I have to stop wasting so much time reading Slashdot. It's interfering with my crystal meth addiction.
Shouldn't that be, "Public revises book with Lawrence Lessig" or better yet, "Lawrence Lessig Invites Public to Edit Book."
:D
The way they write headlines around here, you'd think Public is some fancy new ncurses based word processor
-theGreater Downmodded.
"Always wanted to see your words in print? The San Jose Mercury News is reporting that Lawrence Lessig is hoping to get other people to do the hard work of revising his book 'Code and Other Laws of Cyberspace' using a wiki-based, public discussion. Feel free to contribute to his book safe in the knowledge there is no risk of seeing your name attached to it unless you write more than 4 new chapters"
[nt]
Not quite the same, but Neal Stephenson set up a wiki called metaweb to discuss and correct errors in his book, Quicksilver...

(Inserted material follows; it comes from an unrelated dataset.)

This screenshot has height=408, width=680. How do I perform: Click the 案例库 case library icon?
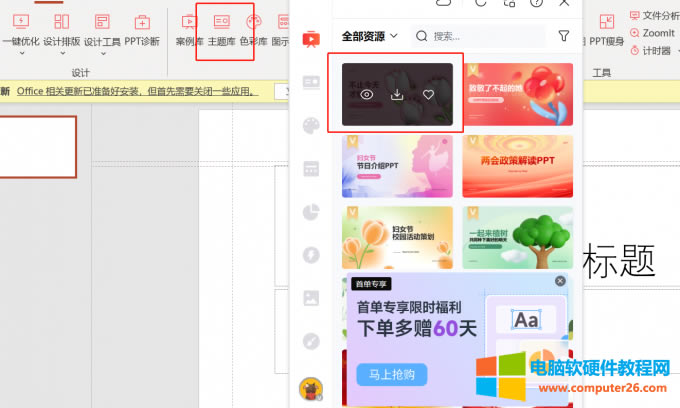tap(187, 29)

It's just an extension of the childhood game where you write a word on a piece of paper, fold it over, and pass it along, purple monkey dishwasher.
I think you have a freaking best seller on your hand there.

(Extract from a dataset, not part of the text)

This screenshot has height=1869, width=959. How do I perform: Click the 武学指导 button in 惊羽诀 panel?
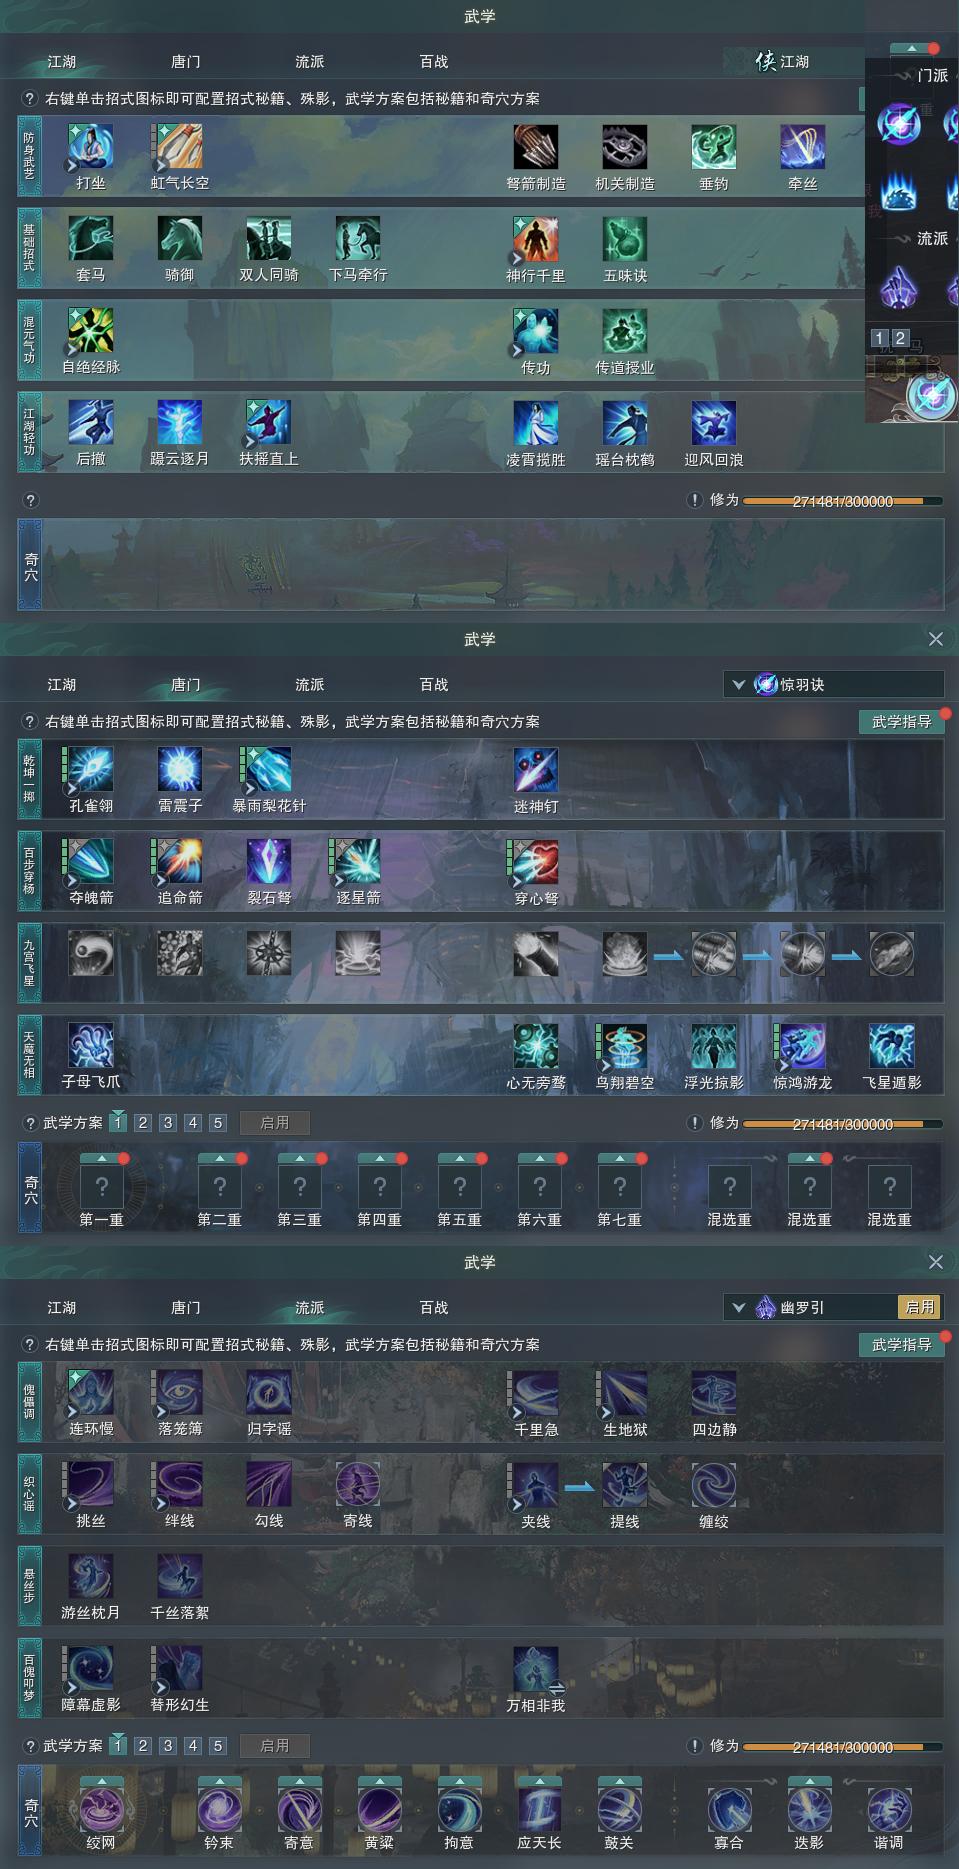[x=901, y=721]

He then sold his book and made millions only to purchase an Italian, lesbian monkey who would...
Anyone care to finish?
I'm a virgo and on Slashdot. Coincidence? Yes.

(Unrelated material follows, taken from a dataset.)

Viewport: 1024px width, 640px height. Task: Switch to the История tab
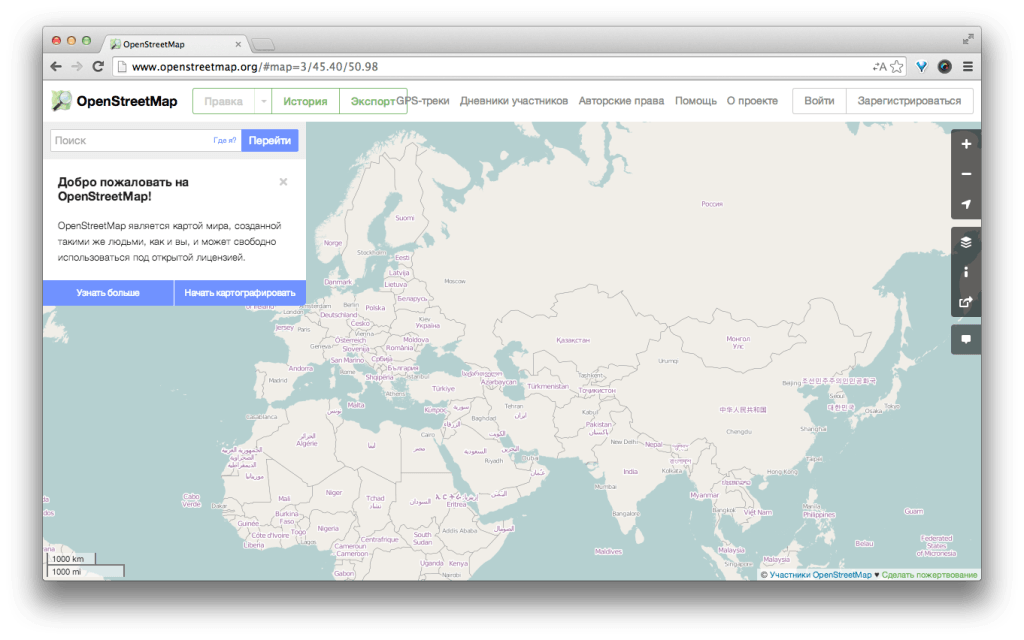[305, 101]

Given that Larry Lessig is on the board of the Free Software Foundation, it is a bit strange that he uses a wiki engine which is proprietary, even though free (and, in many ways, superior) alternatives such as MediaWiki (the engine used by Wikipedia) are readily available.
"The proceeds from the sale of the book are being donated. . All royalties are going to Creative Commons, plus the advance."
How about making that "The advance and all proceeds from the sale of the book are being donated to Creative Commons."?
Yeah its a nit pick, but I'm in that kind of mood. (Now watch while some smartass, finds something wrong with my post).
Paid Authors generally are the ones who get published. It's the unpublished unpaid ones who have it hard!
The web is often viewed as a great information source (especially since finding informations got easier via *working* search engines).
But it could be even FAR better, more correct, more complete, better interlinked, if publishing was easier, more collaborative and on a higher level than html.
This is exactly what a public wiki does so easily.
The main problem currently is, that about 95% of the web users still don't know wiki at all - it could make so much things so much more productive!
It is a building block of free information and free collaboration.
..brutilly rip your fingers off so you can never post again...
...only to become a new slashdot editor. No one would ever be able to tell the difference.
ok, so there is lots to say about authoring by a single individual vs. wiki-mediated hordes (and i suppose James Michener's enterprise falls somewhere in between?:).
but what does the slashDot crowd make of Lessig's ARGUMENTS in Code, about code? what should CodeV2 make sure to address? are you going to weigh in?
Finally a reason to say Kwisatch Haderach! This is a perfect description of Lessig. Come to think of it, we really don't have any other compact term that describes the rare combination of vision, talent and selflessness Lessig demonstrates. --At least none that I can think of anyway.
Good Call.
Blogging because I can...
There is actually an entire wiki dedicated to collaborative writing of books already.
Future Wiki -- If you don't think about the future, you cannot have one.